Ruanda: necessità di un sostegno finanziario per migliorare l’accesso all’energia pulita

La Ruanda è ancora caratterizzata da arretratezza energetica. Infatti, la maggior parte delle donne, come fonte di energia, utilizza ancora la legna da ardere che è altamente dannosa sia per l’ambiente che per la salute.

Per tale motivo è fondamentale, ora più che mai, adoperarsi per sviluppare misure volte a migliorare l’accesso all’energia pulita. Il Gender Empowerment Manager della Banca, Amel Hamza, ha sottolineato l’importanza della raccolta dei dati, attraverso il coinvolgimento delle donne impegnate nel settore energetico e la costruzione di conoscenze sulle opportunità di investimento disponibili nel settore.

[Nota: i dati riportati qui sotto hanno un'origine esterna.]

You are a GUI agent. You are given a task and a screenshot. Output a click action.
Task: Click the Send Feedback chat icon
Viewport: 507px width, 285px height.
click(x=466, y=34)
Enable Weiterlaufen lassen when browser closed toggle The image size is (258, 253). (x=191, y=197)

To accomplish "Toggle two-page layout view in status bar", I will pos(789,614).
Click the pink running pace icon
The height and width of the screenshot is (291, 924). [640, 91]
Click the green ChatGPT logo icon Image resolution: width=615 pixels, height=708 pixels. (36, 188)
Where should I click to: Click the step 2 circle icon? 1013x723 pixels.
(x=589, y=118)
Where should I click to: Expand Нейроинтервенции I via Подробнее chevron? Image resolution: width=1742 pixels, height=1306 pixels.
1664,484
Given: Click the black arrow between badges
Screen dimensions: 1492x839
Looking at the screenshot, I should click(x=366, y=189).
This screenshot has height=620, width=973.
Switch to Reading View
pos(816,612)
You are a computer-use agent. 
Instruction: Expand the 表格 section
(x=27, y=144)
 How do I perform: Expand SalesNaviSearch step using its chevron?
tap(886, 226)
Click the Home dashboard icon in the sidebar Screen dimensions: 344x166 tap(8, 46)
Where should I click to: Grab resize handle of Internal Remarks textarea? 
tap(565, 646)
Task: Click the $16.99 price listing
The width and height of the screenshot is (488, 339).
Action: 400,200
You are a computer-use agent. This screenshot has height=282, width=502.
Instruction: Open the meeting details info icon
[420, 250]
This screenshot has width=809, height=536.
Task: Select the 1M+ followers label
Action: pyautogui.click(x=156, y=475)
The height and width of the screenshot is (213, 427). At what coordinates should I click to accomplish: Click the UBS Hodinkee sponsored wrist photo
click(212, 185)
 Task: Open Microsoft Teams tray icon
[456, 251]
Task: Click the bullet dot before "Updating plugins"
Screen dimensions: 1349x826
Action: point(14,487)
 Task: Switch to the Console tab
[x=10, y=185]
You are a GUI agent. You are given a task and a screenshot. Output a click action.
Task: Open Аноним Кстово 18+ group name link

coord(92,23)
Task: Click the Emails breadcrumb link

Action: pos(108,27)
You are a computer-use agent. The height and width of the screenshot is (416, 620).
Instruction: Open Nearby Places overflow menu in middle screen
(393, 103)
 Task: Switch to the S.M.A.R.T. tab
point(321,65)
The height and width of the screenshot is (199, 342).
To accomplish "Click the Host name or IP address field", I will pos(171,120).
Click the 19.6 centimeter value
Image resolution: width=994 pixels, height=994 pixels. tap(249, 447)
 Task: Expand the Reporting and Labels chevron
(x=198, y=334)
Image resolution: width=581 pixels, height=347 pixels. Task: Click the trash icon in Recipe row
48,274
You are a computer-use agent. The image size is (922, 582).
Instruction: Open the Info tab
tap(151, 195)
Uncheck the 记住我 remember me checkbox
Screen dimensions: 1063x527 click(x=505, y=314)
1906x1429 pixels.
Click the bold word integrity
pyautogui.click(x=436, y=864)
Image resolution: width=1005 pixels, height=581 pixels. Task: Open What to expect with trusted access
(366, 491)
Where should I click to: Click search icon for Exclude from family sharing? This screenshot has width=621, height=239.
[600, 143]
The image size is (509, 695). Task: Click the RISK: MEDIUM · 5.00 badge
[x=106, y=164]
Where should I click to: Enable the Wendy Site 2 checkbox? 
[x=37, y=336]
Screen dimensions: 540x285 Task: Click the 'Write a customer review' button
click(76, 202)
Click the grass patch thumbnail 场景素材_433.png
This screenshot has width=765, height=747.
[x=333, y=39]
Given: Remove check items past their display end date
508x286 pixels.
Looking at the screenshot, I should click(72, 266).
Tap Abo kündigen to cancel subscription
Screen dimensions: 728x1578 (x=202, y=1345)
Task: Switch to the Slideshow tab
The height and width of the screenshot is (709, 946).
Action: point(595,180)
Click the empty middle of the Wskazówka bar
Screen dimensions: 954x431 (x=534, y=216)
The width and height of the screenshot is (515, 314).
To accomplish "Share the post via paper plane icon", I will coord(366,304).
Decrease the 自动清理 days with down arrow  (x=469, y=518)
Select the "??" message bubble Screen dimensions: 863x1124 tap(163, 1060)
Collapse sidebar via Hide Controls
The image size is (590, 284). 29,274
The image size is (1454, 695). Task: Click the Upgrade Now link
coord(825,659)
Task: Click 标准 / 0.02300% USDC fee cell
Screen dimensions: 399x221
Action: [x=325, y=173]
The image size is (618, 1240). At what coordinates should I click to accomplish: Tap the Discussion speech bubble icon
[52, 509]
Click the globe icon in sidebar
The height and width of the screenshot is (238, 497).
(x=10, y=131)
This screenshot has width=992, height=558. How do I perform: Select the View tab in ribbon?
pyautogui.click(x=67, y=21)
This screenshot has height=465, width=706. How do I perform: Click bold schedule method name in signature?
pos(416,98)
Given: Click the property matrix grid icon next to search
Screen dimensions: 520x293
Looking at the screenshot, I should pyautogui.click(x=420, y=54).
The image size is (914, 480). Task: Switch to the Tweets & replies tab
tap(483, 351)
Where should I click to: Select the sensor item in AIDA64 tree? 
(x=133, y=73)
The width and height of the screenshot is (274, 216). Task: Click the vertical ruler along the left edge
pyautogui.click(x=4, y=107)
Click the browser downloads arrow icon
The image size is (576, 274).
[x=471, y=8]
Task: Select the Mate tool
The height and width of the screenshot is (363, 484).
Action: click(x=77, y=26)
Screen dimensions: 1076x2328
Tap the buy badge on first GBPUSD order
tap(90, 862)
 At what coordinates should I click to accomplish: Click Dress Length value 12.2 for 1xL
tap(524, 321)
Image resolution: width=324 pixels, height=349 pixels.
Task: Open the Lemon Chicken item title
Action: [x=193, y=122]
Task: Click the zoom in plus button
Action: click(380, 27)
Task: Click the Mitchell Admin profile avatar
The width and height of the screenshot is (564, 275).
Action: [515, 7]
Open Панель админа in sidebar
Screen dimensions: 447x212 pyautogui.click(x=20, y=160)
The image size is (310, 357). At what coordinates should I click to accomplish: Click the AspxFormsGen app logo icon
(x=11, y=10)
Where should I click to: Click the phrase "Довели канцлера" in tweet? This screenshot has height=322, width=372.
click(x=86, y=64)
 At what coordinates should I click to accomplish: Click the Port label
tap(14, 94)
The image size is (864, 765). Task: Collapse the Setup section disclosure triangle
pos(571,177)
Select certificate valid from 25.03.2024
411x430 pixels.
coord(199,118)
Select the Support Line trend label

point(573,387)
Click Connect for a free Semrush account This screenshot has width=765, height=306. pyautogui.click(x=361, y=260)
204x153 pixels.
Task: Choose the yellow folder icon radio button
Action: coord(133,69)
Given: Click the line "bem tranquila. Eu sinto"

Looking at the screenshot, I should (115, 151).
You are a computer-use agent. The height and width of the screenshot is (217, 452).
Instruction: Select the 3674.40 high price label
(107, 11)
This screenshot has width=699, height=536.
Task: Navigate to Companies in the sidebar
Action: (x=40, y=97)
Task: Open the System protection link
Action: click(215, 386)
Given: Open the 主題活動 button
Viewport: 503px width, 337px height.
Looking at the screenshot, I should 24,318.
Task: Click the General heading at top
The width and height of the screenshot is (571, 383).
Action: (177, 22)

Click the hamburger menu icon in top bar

La Banca sta lavorando con le compagnie energetiche, tra cui la sudafricana Eskom, in un progetto per fornire garanzie di credito per permettere alle donne che cercano di investire in imprese energetiche di prendere in prestito con il supporto del Fondo di garanzia per l’Africa della Banca. “La Banca sostiene, dunque, l’attuazione di misure per sostenere l’accesso a combustibili da cucina puliti, finanziamenti e opportunità commerciali per le donne, e il miglioramento della misurazione dell’impatto e dell’occupazione delle donne nel settore energetico”, ha dichiarato Fauzia Haji, Country Manager ad interim della Banca in Ruanda.